◆ **What to do**
Render the listing below as a JSON list of strings, one string per line, from its first line through the line containing "Click the orange", inclusive. Leave out blank lines.

◆ **Extracted material**
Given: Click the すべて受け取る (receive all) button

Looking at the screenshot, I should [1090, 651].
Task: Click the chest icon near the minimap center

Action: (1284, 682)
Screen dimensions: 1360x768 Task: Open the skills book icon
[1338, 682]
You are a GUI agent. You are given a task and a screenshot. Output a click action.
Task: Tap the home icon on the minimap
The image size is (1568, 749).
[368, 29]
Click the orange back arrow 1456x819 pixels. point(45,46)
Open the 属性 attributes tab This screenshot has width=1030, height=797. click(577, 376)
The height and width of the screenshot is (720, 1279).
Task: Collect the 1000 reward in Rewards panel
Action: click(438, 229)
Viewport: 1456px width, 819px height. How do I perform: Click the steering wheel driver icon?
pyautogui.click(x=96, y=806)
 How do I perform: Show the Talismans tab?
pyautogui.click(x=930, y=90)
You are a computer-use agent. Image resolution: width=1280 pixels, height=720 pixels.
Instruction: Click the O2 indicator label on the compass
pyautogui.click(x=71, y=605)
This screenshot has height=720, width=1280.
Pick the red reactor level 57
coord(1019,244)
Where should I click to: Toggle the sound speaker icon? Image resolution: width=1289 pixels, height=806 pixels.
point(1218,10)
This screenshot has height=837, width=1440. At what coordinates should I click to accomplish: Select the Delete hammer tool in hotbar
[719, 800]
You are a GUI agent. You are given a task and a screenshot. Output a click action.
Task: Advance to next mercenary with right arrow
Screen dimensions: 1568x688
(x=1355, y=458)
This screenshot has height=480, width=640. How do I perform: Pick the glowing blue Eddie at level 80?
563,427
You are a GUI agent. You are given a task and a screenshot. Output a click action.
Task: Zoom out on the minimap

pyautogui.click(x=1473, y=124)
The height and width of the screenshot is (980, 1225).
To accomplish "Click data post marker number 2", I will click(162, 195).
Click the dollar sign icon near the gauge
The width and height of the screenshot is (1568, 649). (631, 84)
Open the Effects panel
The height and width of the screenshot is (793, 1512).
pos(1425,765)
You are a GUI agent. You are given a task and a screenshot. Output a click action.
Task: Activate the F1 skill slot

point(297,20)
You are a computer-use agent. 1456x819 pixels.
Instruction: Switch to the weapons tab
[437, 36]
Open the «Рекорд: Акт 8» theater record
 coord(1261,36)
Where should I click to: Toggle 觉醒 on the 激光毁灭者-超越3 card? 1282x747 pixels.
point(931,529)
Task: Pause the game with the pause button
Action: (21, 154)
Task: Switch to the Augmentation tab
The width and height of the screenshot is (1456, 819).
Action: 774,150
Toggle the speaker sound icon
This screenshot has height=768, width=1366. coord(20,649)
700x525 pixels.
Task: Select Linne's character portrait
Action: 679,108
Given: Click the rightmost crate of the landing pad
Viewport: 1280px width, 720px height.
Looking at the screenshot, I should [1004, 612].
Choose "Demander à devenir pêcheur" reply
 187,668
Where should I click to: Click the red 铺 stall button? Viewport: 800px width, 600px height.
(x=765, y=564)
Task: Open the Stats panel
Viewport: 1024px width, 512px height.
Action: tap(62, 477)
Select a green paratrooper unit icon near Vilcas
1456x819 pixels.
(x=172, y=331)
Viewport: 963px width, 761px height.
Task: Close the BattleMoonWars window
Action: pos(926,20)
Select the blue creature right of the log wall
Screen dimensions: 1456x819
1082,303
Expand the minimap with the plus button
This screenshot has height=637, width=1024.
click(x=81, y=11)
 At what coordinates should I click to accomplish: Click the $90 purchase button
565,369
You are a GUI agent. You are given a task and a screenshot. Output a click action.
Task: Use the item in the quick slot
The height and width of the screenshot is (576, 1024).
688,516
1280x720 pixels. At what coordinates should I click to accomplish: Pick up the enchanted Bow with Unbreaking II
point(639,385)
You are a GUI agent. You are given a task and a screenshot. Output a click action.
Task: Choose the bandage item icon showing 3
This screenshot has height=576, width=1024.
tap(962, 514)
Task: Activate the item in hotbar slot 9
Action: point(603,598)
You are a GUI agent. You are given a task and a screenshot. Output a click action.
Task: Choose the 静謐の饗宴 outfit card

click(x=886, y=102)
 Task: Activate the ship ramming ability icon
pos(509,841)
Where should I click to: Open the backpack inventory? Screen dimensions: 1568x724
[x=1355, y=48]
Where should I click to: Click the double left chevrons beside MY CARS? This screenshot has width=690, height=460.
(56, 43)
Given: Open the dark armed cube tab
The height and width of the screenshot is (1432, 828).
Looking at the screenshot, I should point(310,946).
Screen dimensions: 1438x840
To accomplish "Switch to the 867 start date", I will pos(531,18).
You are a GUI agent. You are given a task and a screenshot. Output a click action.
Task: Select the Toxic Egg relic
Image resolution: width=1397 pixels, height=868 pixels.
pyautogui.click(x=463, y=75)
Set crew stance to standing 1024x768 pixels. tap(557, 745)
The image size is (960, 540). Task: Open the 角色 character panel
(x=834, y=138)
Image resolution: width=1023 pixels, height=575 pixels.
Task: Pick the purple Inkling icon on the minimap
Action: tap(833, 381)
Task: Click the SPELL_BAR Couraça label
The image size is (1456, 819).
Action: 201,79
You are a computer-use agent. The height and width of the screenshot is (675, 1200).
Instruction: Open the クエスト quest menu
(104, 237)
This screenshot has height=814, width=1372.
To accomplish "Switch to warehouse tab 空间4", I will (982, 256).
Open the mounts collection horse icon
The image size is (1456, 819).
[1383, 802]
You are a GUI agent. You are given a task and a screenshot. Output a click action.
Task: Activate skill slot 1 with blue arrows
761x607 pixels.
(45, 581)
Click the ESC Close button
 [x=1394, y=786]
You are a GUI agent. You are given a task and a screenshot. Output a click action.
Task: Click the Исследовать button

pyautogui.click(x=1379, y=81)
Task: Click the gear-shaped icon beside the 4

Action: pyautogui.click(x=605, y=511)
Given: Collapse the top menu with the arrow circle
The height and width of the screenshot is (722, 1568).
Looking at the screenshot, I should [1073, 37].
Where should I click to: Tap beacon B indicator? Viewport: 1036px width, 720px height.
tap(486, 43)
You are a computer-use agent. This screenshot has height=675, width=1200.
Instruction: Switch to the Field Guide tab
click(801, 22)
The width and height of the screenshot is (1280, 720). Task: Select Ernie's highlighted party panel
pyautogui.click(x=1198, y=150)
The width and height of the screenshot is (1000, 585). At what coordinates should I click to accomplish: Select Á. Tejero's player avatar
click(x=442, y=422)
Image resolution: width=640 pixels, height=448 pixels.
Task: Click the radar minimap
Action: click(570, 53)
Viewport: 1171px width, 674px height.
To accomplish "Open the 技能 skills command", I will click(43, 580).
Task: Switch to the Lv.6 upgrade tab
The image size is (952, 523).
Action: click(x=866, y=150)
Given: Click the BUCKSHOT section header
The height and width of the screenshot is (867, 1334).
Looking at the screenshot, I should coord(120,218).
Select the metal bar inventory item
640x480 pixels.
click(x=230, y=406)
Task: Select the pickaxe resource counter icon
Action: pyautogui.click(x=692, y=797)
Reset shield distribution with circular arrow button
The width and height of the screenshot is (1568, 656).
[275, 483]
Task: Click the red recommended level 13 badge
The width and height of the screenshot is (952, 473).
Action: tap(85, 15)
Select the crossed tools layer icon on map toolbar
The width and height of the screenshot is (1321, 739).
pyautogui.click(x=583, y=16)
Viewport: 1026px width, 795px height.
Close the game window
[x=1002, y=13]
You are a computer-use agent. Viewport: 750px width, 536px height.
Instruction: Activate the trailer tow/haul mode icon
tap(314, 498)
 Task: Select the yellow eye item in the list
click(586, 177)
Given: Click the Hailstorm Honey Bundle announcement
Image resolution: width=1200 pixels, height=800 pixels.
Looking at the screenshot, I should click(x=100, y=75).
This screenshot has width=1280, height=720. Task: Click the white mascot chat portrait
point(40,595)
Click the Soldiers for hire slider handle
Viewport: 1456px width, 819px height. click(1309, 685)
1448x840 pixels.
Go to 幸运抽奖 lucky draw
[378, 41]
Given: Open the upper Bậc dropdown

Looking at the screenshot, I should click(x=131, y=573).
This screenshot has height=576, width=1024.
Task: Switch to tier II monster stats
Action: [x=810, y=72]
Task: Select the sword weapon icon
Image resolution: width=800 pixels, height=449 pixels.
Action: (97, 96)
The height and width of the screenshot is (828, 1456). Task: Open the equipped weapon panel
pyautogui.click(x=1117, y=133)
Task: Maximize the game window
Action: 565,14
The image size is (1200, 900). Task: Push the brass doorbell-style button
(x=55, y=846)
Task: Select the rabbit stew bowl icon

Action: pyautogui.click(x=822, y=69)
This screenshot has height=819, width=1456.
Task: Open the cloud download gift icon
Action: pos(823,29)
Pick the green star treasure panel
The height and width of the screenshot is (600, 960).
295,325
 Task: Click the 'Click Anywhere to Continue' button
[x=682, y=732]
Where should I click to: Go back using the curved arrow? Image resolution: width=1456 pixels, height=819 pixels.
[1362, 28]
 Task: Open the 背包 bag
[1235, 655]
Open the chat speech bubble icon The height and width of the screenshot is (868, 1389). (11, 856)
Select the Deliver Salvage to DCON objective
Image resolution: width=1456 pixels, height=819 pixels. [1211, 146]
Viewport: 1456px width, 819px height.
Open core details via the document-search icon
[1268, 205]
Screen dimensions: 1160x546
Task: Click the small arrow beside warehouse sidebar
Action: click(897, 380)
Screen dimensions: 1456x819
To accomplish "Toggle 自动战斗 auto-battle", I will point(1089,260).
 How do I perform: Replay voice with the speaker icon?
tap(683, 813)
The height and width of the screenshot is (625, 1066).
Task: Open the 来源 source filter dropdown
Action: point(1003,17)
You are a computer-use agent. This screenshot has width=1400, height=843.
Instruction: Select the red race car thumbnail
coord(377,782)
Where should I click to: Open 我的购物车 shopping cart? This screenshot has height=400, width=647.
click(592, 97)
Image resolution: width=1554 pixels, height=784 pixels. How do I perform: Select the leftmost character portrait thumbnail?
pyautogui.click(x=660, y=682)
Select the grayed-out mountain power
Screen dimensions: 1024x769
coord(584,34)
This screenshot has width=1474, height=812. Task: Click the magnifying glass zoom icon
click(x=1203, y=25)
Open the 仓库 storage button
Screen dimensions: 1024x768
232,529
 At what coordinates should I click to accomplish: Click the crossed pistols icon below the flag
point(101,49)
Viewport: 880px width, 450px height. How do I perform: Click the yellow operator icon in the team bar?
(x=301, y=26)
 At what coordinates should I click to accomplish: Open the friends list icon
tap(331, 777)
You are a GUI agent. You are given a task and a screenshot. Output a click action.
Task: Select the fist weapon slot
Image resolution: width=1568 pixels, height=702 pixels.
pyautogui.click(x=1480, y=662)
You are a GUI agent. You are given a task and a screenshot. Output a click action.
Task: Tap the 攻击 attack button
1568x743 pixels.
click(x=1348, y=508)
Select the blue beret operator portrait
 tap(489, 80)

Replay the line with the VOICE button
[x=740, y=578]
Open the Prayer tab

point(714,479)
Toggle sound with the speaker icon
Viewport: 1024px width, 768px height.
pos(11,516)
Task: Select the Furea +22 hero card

◆ **Final answer**
[
  "Given: Click the すべて受け取る (receive all) button",
  "Looking at the screenshot, I should [1090, 651].",
  "Task: Click the chest icon near the minimap center",
  "Action: (1284, 682)",
  "Screen dimensions: 1360x768 Task: Open the skills book icon",
  "[1338, 682]",
  "You are a GUI agent. You are given a task and a screenshot. Output a click action.",
  "Task: Tap the home icon on the minimap",
  "The image size is (1568, 749).",
  "[368, 29]",
  "Click the orange back arrow 1456x819 pixels. point(45,46)"
]